The Price of Prodigy

The January/February 2008 issue of TENNIS Magazine contains this feature by senior editor Tom Perrotta about six-year-old Jan Silva and other single-digit-age players. He visits Mouratoglou Tennis Academy in France, describes Silva's daily regimen and the decision his parents made to move there for Jan's tennis. Perrotta also talks with Nick Bollettieri about predicting future success (not possible at that age, especially for boys) and with Tracy Austin about how things have changed since she was an adolescent phenom (no support staff and no website back then).

When the first widely read Silva story was published some months back in USA Today, I didn't link to it, because I am uncomfortable contributing to what can only be called hype. Tiger Woods survived the burden of precocious talent that was demonstrated on national TV, Michelle Wie has been less successful at negotiating the dangerous rapids of fame before accomplishment. There is no question that an abundance of talent has its perils, and developing the mental skills to accompany the physical ones is best done over time and out of the spotlight.

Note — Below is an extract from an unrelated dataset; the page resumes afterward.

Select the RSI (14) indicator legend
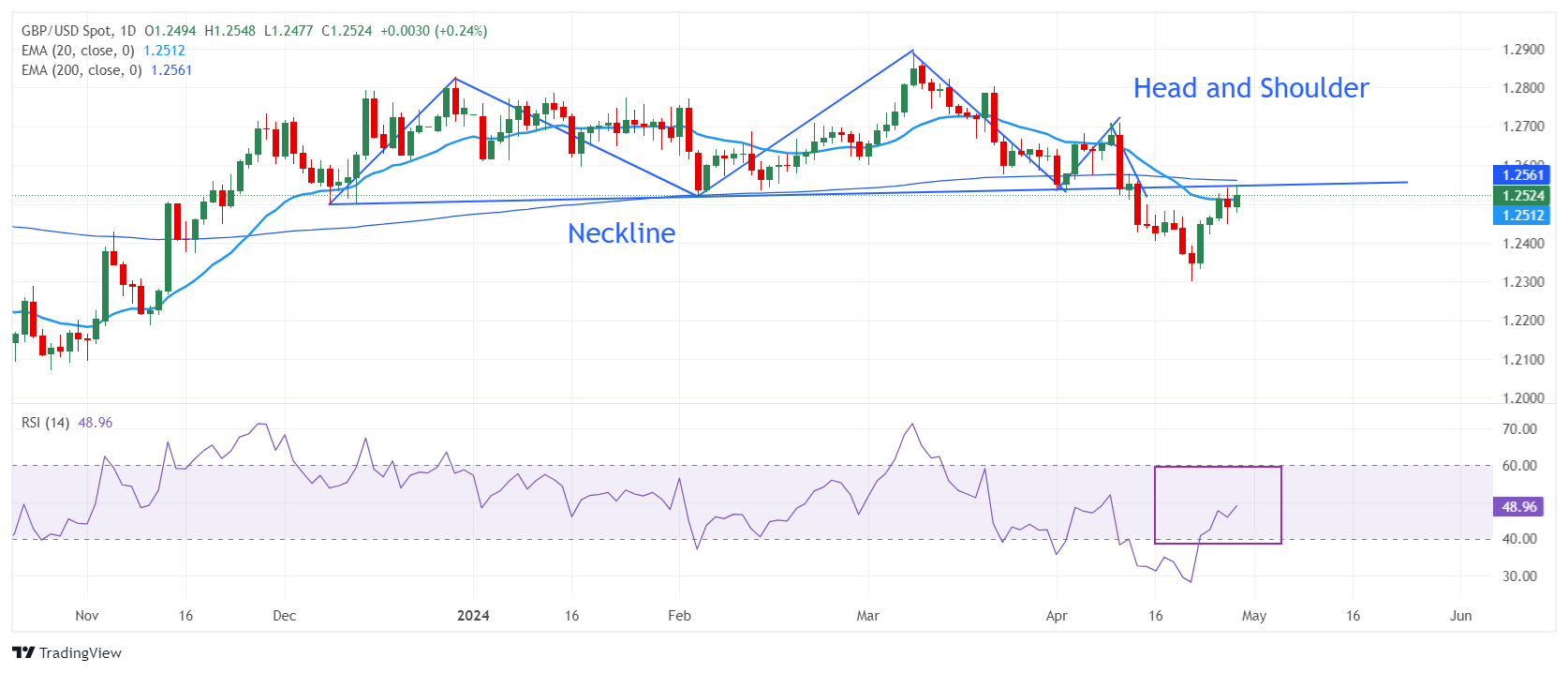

Publisher Chris Evert weighed in on the subject on her page in the magazine, and drawing on her own experience, she questions the wisdom of the prodigy approach.

"When parents stop their lives and pin the family's future on a 5-year-old becoming the breadwinner, it puts tremendous demands on the child. And when you publicize it with personal websites and videos on YouTube, you're only compounding the pressure."

3 comments:

Anonymous said...

This has book deal or movie all over it. All involved in Jr. tennis remember the unbeatable kids in the 10-12-14's....they are usually gone by the 16-18's. And, just wait until they discover video games......

Anonymous said...

No one is interested in a book or movie deal until the kid is Andre, Roger, Pete-- as you say " talk to me when the win in the ATP"

I have been saying for years what Evert, Nick are saying now. No one and I mean no one knows what kid is going to come out of the pack - until they do.

There is no such thing as a can't miss player aside from a Tiger by the age of 18 or 19 and he still had some tough days as a teenager.

All this hype is a killer to the player and the younger the player - the more years he or she has to deal with it.

Why are we in such a rush to judgement to find the next super star. It will come soon enough - or it won't.

Anonymous said...

I agree with man in the moon. Its usually the ones that didn't play much in the 10's and 12's that do well in the
18's. As we all know - its a different game and the ones that learn how to win instead of how NOT to lose are the ones that succeed.
Very surprised that Chris Evert and Bollitierri gave in to giving this attention.